SCOR (Small Corporate Offering Registration)
SCOR is intended to help small and startup companies raise venture capital through a simplified and relatively inexpensive public stock offering. Stock sold under a SCOR can be freely traded in the secondary market, making the investment more liquid and thereby appealing to investors. SCOR securities can be resold into established secondary markets and permit the sale of securities to an unlimited number of investors, accredited or non-accredited. It is often referred to as a Registration by Exemption, because it is basically a hybrid between a Public Offering and a Private Placement. However, SCOR is not for every small company and should not be used without consulting with experienced investment professionals.
Companies filing a SCOR (also known as a U-7 Registration) are subject to some requirements and an application process:
• The U-7 registration form has 50 questions. In most cases, the answers to these questions provide potential venture capital investors with adequate information about: the company ownership, business practices, intentions, risks, competition, stock allocations, and proposed distribution.

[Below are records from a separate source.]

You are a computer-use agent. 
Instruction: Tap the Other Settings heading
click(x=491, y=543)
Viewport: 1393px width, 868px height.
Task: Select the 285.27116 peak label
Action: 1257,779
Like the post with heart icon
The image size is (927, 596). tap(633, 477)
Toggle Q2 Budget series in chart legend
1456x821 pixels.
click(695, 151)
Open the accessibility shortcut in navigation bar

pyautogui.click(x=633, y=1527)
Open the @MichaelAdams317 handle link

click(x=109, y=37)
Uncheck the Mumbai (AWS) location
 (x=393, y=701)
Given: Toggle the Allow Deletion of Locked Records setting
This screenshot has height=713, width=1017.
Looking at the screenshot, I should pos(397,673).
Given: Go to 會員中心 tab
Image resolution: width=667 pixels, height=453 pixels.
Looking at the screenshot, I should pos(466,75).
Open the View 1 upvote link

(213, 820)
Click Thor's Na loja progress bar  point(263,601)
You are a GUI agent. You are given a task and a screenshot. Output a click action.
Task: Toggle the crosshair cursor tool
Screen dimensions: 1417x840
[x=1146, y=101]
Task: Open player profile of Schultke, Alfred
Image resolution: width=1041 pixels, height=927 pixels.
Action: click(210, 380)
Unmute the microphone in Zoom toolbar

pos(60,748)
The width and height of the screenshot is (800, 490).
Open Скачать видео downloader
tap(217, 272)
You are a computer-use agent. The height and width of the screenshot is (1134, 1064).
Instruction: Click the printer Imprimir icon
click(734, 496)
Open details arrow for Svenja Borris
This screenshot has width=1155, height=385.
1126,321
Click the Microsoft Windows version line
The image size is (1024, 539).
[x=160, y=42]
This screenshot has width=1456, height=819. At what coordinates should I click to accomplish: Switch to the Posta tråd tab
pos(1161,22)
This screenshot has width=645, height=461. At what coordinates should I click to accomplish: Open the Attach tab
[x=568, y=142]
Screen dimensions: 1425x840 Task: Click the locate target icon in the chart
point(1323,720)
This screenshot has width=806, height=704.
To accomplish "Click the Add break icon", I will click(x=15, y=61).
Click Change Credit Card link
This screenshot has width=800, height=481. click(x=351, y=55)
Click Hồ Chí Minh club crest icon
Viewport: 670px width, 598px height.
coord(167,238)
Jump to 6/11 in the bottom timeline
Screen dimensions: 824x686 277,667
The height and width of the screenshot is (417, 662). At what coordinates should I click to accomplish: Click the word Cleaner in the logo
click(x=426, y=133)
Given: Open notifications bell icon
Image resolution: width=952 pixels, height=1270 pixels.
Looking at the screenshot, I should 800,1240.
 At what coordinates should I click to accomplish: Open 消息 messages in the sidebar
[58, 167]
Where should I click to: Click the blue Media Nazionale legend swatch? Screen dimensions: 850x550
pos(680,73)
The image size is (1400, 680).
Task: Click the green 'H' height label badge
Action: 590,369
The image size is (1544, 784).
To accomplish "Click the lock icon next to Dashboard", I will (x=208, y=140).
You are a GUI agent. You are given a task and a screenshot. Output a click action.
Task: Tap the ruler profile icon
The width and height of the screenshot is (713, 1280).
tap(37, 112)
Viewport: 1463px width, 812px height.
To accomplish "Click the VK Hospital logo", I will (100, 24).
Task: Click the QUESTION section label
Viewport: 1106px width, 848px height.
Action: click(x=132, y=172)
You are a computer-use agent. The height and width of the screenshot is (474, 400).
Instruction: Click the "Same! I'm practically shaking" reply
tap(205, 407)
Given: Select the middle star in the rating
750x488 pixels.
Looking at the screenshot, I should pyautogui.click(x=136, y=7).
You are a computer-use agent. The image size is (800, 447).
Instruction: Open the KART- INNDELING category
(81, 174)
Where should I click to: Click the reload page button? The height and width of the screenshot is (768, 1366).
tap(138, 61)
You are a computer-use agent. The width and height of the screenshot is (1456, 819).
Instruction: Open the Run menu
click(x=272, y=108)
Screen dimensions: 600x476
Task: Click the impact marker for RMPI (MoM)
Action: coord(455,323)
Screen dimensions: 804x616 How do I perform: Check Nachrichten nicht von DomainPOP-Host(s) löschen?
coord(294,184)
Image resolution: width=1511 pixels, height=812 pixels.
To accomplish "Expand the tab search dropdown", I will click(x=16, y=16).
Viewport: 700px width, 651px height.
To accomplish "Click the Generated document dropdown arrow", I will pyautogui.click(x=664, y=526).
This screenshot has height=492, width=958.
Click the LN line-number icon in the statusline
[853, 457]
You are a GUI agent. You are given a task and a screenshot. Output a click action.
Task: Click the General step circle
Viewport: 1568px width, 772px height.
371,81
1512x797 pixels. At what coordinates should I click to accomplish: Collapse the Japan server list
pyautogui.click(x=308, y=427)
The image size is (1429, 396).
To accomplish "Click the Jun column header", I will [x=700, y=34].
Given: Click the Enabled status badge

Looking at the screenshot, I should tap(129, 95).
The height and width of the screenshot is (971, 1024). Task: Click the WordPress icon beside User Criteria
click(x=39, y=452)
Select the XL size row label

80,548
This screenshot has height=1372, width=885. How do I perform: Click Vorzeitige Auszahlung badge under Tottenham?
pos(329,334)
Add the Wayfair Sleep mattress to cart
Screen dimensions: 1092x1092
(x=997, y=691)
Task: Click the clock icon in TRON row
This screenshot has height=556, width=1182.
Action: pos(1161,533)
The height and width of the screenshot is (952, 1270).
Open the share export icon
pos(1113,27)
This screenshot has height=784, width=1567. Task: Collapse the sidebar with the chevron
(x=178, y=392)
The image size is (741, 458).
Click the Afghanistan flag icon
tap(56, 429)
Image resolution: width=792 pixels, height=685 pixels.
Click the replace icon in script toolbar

• Before any stock can be sold, the completed U-7, together with supplemental exhibits including financial statements, needs to be approved by the state securities administrator in each state in which the stock is to be offered. On approval, the U-7 becomes the prospectus or offering circular and may then be photocopied and given to potential investors. An expensive printed prospectus is not required.
• A U-7 can be drafted by company officers, assisted by their attorney and CPA, and submitted for approval to the state corporate commissioner. However, a professional consulting group approach enhances the prospects for a successful offering. The IRA Network can assist you with your document formatting and provide a securities attorney and CPA to guide the application through the state examination procedure and structure the company’s stock offering.
What else do these documents provide?
A financial document such as a Private Placement Memorandum or a SCOR (Small Corporate Offering Registration) is much more than a tool to obtain financing. It also contains your business plan which clarifies your company’s direction and outlines your corporate philosophy. A professionally written Private Placement, in combination with a well-written Business Plan provides a blueprint for your company. Each communicates how you expect your business to grow and what it takes to get there. These documents are extremely comprehensive – describing your company, its products, state suitability standards, financial information, business model, management team, markets, competition and business risks. This document is meaningful to investors and must pass the scrutiny of any regulatory agency.